ハイデガーとの違いは、「仏教」じゃないかと思うけど、ハイデガーは晩年、仏教というものをもっと早く知っていれば、というような事を語ったと聞いた記憶もあるけど、本書でも「美しい自然の中に生まれた宗教と、砂漠の生まれた宗教」「苦行を否定した釈迦は牛乳を飲み美しい林の中で修行したが、飢えたキリストはイチジクの樹に、今より後実を結ばざれ、と言っている」「仏教は、キリスト教のような異教の美とのの争いを知らぬ」そして「仏教の観法という根本的な経験が、審美的性質を持っていたからで、、、観法はそのまま素直に画家の画法に通じ、詩人の詩法に通じた。」などと物を観る(見るは頭で、観るは心で、である)事について、仏教を通じて行ってきた日本人が素晴らしい文化を紡いできた、という理由がわかる気がするし、ハイデガーが行き詰まってしまったのもわかる気がする。また「絵仏師というのは僧籍にある絵師をいうのですが、これは僧にありながらたまたま画技にも長じていた人という意味ではないので、当時は僧籍にある事は絵師として大成するには大切な条件であった」というのも僕にとっては大切な教えなりそうな話である。

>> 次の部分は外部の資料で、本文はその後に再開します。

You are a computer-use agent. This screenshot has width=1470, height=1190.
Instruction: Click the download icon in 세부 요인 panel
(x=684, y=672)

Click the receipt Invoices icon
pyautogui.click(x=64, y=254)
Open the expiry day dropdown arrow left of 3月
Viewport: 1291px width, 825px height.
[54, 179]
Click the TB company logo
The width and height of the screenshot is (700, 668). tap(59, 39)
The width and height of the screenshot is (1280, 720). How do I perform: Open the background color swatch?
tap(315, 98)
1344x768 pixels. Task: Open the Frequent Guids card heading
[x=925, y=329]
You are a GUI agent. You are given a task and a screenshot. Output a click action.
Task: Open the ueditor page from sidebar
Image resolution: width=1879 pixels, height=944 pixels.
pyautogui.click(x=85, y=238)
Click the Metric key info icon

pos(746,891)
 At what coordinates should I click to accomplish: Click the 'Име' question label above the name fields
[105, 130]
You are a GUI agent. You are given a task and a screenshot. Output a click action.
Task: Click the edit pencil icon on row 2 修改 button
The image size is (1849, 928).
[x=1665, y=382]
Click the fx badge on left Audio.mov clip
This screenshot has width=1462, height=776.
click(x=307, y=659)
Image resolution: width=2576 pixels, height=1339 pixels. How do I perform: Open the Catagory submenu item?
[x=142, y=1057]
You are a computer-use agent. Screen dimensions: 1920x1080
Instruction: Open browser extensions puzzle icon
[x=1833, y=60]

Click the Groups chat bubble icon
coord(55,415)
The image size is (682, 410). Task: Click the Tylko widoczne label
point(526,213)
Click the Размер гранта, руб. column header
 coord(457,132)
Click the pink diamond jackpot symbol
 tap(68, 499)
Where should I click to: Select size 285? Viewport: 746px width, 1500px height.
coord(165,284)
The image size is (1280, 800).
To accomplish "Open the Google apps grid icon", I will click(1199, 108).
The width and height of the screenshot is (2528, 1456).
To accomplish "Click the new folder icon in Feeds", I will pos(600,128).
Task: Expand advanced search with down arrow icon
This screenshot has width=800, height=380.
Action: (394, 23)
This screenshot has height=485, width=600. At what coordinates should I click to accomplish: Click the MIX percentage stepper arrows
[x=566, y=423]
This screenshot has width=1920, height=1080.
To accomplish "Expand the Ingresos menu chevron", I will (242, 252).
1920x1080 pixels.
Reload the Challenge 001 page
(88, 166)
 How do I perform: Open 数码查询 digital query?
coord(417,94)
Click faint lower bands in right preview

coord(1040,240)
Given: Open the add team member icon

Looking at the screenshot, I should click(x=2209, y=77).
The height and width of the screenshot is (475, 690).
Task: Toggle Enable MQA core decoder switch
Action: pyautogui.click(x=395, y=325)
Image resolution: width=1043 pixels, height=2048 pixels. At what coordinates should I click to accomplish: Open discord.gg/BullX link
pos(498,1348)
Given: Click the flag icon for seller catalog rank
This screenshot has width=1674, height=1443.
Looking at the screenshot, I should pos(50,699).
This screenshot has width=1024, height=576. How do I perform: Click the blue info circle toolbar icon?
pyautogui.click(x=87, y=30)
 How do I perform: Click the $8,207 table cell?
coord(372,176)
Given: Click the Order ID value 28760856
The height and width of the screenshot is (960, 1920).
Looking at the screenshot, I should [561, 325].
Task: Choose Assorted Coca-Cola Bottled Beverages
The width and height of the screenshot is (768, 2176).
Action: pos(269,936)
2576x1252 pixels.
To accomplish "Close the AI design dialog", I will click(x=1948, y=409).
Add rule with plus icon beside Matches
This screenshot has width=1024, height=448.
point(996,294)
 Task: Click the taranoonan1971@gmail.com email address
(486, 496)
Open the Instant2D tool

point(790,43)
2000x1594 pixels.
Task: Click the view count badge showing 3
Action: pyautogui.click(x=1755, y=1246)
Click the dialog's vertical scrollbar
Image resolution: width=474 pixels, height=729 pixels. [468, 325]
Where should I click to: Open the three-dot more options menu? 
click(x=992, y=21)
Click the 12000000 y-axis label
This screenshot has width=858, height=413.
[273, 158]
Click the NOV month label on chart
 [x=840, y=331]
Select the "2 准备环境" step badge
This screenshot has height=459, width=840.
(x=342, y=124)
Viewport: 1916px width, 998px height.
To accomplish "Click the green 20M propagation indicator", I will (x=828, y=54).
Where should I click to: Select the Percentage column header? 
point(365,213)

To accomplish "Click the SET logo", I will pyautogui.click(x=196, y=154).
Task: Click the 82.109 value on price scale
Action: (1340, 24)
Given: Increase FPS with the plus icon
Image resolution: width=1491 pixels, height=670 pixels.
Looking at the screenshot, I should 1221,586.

またリルケを引いて「芸術家は物Dingを作る。美しいものでさえない、一種の物を作るのだ。人間が苦心して様々な道具を作った時、そして、それが完成して、人間の手を離れて置かれた時、それは自然物の仲間に這入り、突如として物の持つ平静と品位とを得る。それは向こうから短命な人間や動物どもを静かに眺め、永続する何ものかを人間の心と分かとうとする」「人間はただこの経験のために物を作ろうとした」なんていうのは、ピラミッドやラスコーの壁画や、なぜ人間が作ったのかを教えてくれるように思う。

小林秀雄とは、僕にとっては、本当に価値のあるものと、本当にたくさん向かい合ってきた事で、本当の価値とは何かを心で会得してきた方、と簡単にまとめるとそんな風な存在で、だから今までそれなりに彼の書を読んできたけど、これは違うだろ、というのは全くと言っていいほどなかったように思う。ただ、小林秀雄教徒になっているだけなのかもしれないがw

小林秀雄も一時期随分ハマった(金も使った)骨董の世界、僕も少しだけかじった(金がないので安物しか買えないが)時、小林秀雄の本など読んだ影響もあり、現代作家の陶芸や芸術、というもが嘘くさくしか感じられなくなっているのだけど、同じように建築について思うんだけど、それでよかったと思ってるし、この仕事を続けるにあたって一番大切なものを、小林秀雄から学んでいる、と言っても良いかもしれない。